Chart patterns are important for every technical trader. There are various types of chart patterns. There are bullish and bearish, reversal and continuation patterns. M formation is one of the most popular chart patterns. Let’s find out what it is and how to trade the pattern in detail.
M formation definition
M formation, also known as double top, is an M-shaped chart pattern. M pattern is a bearish reversal pattern. When the pattern appears in an uptrend, it indicates that the price will reverse and start moving downwards. M pattern consists of two tops and a neckline. When the neckline is breached and the candle closes below the line, traders can start shorting an asset and place a Stop Loss order above the neckline.
Why is understanding the M formation important for traders?
- M formations are easy to identify on a chart thanks to their M-shaped appearance
- M formation or Double Top, is a frequently followed chart pattern in technical analysis
- Double tops and double bottoms are useful patterns for managing long and short positions
- M formations are reliable patterns that appear frequently and offer good risk to reward ratios
M formation explained in more detail
The M formation, or Double Top, is a bearish reversal chart pattern that shows two breakout attempts in the price of a pair which ultimately ends in a downward trend.

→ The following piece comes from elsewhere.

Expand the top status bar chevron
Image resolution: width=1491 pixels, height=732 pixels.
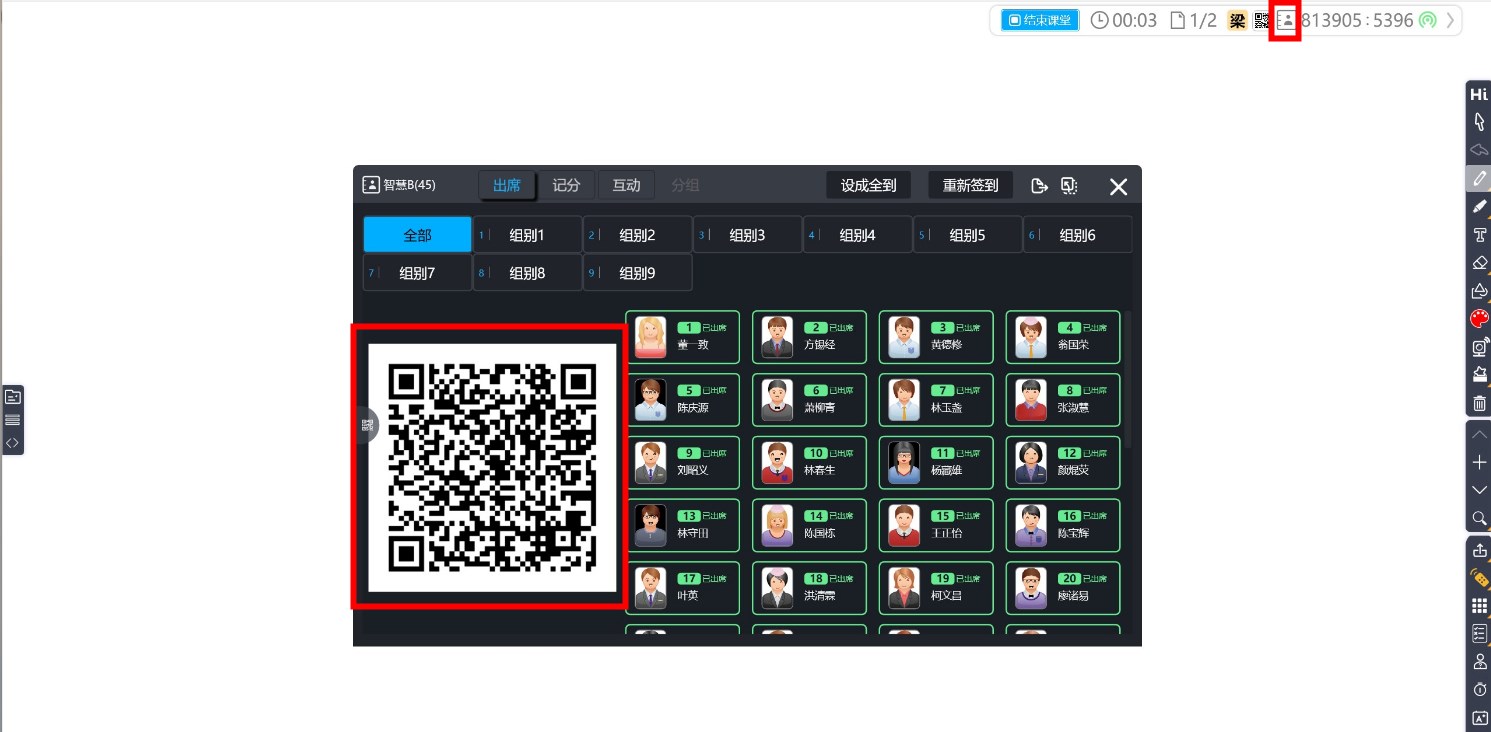(x=1450, y=20)
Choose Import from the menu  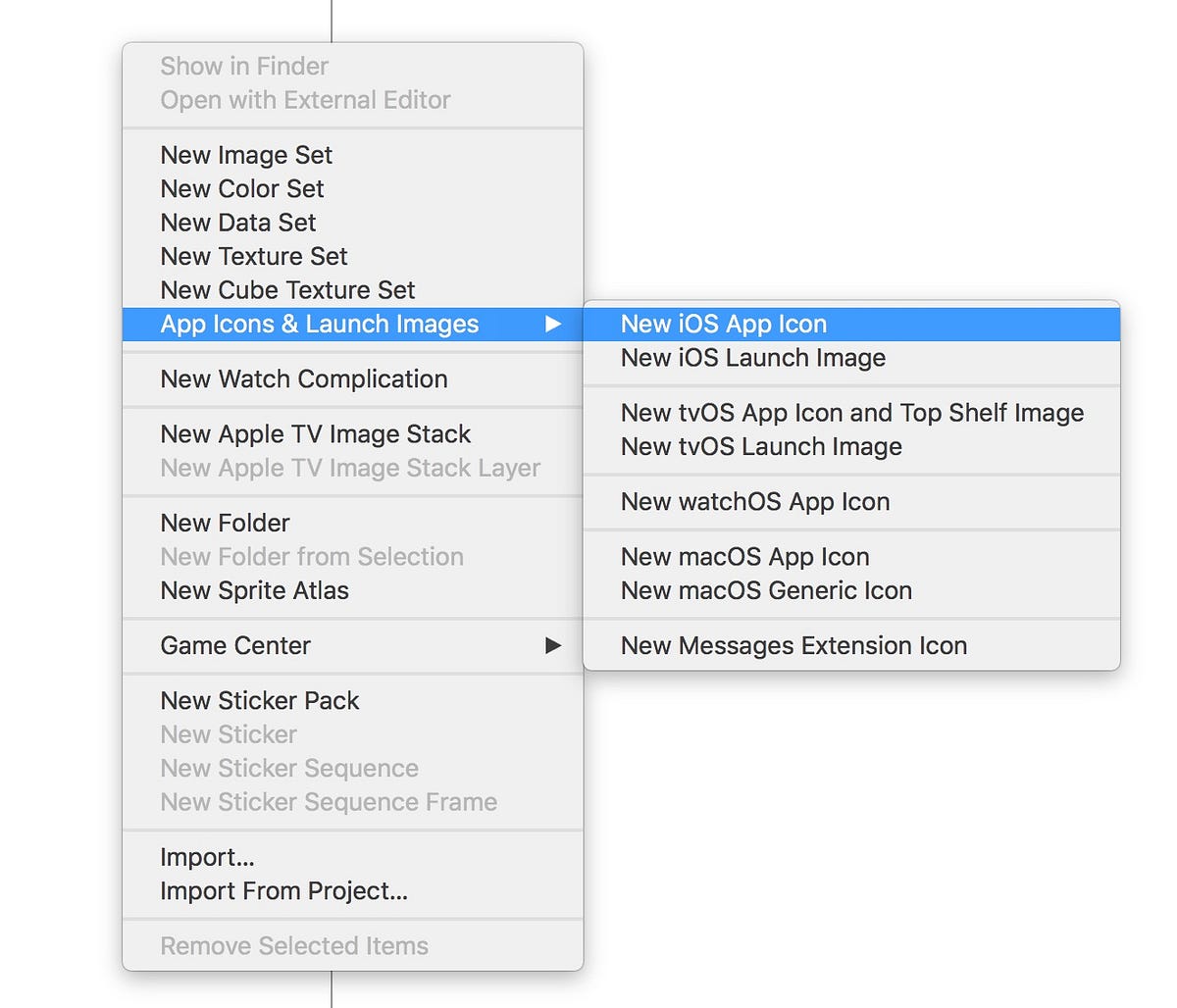(207, 857)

M formations can be identified when price action meets a resistance point, goes down to a favorable price for bullish traders who push the price up again and ultimately, the resistance point forces the price lower than the previous low. This price movement from the middle low to the resistance point is also called a neckline. Neckline is an important level as it serves as a significant level. It’s important to note that you should always wait for a breakout and candle closure to avoid trading false breakouts and unfinished patterns. After the breakout, the neckline serves as a helper for placing Stop Loss. Stops are usually placed right above the neckline.
Example of M formation in forex
Now, let’s take a look at the M formation example in a GBP/JPY pair. As you can see, the pattern appeared in an uptrend and gave us entry at neckline breakout. The pattern may not look as perfect as in charting books. However, in real life, traders should not look for perfection when it comes to finding trading setups. You will come across slightly deformed patterns. One head might look a little bit smaller than the other, one shoulder might be a bit wider than the other, etc. It’s the trader’s job to make sense of the data and find trading opportunities.
In this case, the entry point was given as soon as the breakout candle closed below the neckline. We could have entered the position short and placed a Stop Loss order right above the neckline. The profit target depends on the strength of a new trend. In this case we could take at least as large profit as the there was the risk, and we could also wait and claim larger profits.
FAQs on M formation
Is M formation bearish?
M formation signals the start of a bearish trend after a bullish run meets significant resistance after two attempts of a breakout. When the neckline is broker, traders can enter short positions to profit from the downside.
Should I trade M formations?
M formations are some of the most widely followed chart patterns on the market. Identifying an M formation can give traders with long positions some time to exit the trade and others can go short and make a profit.